►
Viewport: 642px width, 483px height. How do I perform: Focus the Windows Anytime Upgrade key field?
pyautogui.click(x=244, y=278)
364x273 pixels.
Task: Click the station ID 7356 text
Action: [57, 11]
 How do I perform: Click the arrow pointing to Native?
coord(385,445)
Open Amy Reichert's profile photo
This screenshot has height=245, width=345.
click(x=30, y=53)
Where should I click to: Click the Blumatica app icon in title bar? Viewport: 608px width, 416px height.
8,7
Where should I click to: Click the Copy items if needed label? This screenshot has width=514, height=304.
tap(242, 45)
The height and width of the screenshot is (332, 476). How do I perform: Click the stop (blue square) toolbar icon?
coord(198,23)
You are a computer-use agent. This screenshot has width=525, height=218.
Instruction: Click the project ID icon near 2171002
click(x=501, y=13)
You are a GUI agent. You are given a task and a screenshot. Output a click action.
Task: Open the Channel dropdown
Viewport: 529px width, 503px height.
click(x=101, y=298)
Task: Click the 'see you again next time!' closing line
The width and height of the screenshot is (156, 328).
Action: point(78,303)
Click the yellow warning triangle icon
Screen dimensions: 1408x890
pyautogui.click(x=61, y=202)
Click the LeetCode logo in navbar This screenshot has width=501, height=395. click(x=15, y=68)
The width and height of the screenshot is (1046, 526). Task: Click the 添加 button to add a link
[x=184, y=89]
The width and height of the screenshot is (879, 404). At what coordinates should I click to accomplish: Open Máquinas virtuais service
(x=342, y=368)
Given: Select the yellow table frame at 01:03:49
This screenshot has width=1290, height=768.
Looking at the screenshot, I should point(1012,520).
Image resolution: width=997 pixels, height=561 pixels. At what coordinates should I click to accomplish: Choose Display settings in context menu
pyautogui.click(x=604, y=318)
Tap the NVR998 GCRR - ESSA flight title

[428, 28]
◄
:: What the task asks ::
Copy the listing above line for line, beginning with its first line and ending after the line that contains "Action: [57, 11]".

:: Output ::
Viewport: 642px width, 483px height. How do I perform: Focus the Windows Anytime Upgrade key field?
pyautogui.click(x=244, y=278)
364x273 pixels.
Task: Click the station ID 7356 text
Action: [57, 11]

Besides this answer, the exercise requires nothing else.